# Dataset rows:
· · · · ·

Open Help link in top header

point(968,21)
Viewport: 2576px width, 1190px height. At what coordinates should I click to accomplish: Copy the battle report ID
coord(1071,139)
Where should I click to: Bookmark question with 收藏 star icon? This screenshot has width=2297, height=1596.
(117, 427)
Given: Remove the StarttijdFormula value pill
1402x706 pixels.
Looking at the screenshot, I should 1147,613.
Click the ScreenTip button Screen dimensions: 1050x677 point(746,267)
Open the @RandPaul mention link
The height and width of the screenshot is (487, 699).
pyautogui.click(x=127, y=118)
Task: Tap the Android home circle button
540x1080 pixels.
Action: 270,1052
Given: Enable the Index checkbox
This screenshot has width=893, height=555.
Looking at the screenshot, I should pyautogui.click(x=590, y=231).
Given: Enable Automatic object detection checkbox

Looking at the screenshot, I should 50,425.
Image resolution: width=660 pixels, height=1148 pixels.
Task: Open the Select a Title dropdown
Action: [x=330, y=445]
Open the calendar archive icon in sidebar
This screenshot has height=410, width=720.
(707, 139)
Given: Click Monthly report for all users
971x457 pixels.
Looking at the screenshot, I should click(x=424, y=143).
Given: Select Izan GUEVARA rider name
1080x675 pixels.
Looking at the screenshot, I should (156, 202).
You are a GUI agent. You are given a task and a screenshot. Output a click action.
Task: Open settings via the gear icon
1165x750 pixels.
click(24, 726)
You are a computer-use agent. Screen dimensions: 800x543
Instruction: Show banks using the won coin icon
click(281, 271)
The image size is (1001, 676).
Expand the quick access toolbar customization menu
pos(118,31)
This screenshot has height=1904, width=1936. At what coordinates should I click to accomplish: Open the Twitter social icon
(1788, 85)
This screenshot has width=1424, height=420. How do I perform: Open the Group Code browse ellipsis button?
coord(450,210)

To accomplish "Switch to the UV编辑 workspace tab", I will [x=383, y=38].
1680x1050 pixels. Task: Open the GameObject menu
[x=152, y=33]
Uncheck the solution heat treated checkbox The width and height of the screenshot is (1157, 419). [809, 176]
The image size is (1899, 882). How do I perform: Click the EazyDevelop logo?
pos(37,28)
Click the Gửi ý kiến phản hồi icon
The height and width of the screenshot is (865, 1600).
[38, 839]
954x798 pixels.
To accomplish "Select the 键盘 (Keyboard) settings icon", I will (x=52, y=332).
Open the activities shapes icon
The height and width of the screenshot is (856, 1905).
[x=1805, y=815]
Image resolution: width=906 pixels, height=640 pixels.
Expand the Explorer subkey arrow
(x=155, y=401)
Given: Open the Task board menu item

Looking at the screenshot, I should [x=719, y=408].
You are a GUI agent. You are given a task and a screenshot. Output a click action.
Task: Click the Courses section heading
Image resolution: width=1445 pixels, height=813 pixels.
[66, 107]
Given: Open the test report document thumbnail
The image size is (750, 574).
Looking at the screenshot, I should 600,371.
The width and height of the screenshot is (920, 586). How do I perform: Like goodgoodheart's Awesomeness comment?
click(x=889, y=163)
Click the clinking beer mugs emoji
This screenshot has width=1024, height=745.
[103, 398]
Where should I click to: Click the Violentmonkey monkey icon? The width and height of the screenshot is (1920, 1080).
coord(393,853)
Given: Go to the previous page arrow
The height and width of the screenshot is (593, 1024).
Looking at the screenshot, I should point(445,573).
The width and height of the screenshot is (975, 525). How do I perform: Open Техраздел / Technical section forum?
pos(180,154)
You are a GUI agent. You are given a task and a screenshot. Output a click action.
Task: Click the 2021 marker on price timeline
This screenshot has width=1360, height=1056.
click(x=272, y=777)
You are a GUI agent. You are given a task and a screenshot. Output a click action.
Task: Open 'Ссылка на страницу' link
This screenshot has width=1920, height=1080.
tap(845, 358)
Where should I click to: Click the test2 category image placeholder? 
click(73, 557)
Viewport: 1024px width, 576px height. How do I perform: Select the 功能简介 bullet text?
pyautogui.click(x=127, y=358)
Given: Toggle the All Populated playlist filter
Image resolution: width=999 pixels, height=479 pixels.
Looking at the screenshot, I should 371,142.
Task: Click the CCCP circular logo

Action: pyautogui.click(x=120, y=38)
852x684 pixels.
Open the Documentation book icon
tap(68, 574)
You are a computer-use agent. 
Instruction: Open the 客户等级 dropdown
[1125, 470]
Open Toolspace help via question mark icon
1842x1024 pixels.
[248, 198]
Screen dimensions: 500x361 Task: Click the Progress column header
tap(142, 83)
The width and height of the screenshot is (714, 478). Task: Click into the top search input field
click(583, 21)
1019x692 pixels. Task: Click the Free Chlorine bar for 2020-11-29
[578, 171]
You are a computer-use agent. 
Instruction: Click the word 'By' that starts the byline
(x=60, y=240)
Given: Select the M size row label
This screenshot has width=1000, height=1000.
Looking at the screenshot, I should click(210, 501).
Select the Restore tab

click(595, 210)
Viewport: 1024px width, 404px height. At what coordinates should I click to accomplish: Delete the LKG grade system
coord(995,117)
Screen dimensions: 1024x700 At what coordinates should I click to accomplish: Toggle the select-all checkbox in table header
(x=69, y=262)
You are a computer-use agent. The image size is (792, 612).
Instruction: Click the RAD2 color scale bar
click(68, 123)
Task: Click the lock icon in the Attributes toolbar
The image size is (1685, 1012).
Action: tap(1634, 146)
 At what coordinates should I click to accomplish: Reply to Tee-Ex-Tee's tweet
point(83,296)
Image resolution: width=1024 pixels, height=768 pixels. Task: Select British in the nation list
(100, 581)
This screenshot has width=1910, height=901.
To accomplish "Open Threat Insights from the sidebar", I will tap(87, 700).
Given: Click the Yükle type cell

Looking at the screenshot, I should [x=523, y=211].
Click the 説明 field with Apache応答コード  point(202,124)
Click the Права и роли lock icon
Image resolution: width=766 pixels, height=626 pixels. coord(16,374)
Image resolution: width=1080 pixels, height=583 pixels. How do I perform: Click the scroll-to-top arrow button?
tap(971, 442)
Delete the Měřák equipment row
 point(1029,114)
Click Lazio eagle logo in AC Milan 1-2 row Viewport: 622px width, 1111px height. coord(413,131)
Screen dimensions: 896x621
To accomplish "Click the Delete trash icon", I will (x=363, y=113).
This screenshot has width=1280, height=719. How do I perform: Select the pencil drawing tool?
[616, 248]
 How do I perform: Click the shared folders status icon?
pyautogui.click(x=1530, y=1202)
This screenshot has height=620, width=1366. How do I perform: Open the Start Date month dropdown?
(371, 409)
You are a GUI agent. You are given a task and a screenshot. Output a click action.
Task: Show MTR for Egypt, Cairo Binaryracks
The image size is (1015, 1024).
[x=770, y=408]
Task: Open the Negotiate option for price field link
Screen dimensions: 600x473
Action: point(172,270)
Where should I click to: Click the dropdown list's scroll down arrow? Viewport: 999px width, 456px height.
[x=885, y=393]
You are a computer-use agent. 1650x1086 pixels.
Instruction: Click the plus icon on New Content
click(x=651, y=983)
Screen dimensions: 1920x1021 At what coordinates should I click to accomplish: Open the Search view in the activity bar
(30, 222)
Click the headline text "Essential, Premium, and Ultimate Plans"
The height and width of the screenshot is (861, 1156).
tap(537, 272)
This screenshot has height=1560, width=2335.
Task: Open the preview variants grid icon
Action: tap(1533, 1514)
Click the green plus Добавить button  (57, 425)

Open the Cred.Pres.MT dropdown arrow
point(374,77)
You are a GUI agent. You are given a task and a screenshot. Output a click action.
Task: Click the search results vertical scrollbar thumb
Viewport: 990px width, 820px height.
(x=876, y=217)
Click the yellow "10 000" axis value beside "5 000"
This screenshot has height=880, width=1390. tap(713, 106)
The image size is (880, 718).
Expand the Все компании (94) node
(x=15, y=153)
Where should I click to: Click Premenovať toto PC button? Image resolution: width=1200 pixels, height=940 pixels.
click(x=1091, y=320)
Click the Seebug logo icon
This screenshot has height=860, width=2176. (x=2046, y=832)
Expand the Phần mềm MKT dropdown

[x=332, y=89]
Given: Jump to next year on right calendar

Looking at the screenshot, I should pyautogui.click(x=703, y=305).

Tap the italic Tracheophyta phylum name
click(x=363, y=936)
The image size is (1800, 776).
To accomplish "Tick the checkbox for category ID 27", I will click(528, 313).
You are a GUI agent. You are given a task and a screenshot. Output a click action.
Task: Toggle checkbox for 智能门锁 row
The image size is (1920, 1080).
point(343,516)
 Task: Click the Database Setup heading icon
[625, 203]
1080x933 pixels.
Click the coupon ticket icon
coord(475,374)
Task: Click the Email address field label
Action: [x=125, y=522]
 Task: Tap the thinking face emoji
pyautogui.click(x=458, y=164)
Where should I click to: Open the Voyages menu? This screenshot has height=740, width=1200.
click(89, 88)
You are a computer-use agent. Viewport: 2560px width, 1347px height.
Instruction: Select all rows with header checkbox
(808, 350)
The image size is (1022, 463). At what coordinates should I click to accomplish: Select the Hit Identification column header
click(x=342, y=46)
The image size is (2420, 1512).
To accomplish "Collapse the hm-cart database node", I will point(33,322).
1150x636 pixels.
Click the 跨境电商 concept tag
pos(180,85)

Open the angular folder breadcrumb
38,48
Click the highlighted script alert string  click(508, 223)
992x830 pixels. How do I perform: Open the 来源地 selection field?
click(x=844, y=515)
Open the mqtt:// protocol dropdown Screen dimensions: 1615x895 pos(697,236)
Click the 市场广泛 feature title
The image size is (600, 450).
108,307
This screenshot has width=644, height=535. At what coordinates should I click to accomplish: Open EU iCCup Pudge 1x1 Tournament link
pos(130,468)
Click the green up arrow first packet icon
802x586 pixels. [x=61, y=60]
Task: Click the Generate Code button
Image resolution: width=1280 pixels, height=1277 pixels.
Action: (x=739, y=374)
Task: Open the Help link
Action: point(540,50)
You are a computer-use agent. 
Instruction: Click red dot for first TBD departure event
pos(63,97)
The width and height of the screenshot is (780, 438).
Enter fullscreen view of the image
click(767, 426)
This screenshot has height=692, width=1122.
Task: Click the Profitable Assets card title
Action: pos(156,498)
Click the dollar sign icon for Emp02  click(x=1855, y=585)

· · · · ·

# INSTRUCTION:
Put the lines of the records from the line containing "This screenshot has width=1424, height=420." through the line containing "Looking at the screenshot, I should [x=719, y=408]." into a numbered list, leaving out blank lines.

# COMPLETE ANSWER:
1. This screenshot has width=1424, height=420. How do I perform: Open the Group Code browse ellipsis button?
2. coord(450,210)
3. To accomplish "Switch to the UV编辑 workspace tab", I will [x=383, y=38].
4. 1680x1050 pixels. Task: Open the GameObject menu
5. [x=152, y=33]
6. Uncheck the solution heat treated checkbox The width and height of the screenshot is (1157, 419). [809, 176]
7. The image size is (1899, 882). How do I perform: Click the EazyDevelop logo?
8. pos(37,28)
9. Click the Gửi ý kiến phản hồi icon
10. The height and width of the screenshot is (865, 1600).
11. [38, 839]
12. 954x798 pixels.
13. To accomplish "Select the 键盘 (Keyboard) settings icon", I will (x=52, y=332).
14. Open the activities shapes icon
15. The height and width of the screenshot is (856, 1905).
16. [x=1805, y=815]
17. Image resolution: width=906 pixels, height=640 pixels.
18. Expand the Explorer subkey arrow
19. (x=155, y=401)
20. Given: Open the Task board menu item
21. Looking at the screenshot, I should [x=719, y=408].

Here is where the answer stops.